At the current stage, the decelerated stocking pace and reduction in operating rate from the downstream sector for the purpose of responding to the existing high costs have resulted in a steady rise in cell inventory for the market, and partial cell businesses are starting to exhibit anxiety by willing to dump their products with low prices.
Module quotations remained sturdy this week, where the shipment status for first and second-tier makers is gradually differentiating. The module end was relatively conservative pertaining to purchases during February and March when an inflation was seen in the upstream supply chain, and static regarding a price rise remained unabated, though the end sector was not willing to accept the continuous inflation of modules in reality. The average prices of the 325-335W/395-405W and the 355-365/425-435W mono-Si modules are now at RMB 1.61/W and RMB 1.68/W. Pertaining to businesses, the orders of first-tier module makers have been relatively centralized since late March, with successive conclusions this week, and the overall concluded prices had slightly risen compared to that of last week.

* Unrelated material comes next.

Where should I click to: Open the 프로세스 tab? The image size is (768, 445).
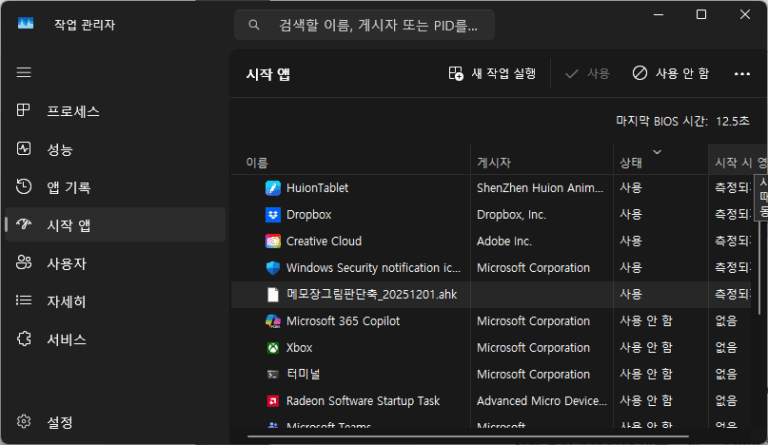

There were no apparent fluctuations in second and third-tier makers, and the overall volume of concluded transactions was on the lower end. Some module makers have reflected on the significant perception of a fallback in market demand, and are slightly passive in negotiations, with a possibility of being unable to maintain on prices. These module makers mentioned that they will begin adjusting on their operating rate from April to roughly 60%.
Glass quotations had slightly depleted this week, where the prices of 3.2mm and 2.0mm glasses are now at RMB 36-38/㎡ and roughly RMB 27-31/㎡. As partial module makers are planning to continue to lower the operating rate, the demand for glass has weakened accordingly, followed by a minor decrease in glass quotations this week, and a gradually diminishing high-level glass quotations in the market. Second and third-tier businesses possess comparatively weaker bargaining power, and the concluded price was merely around RMB 2/㎡ this week.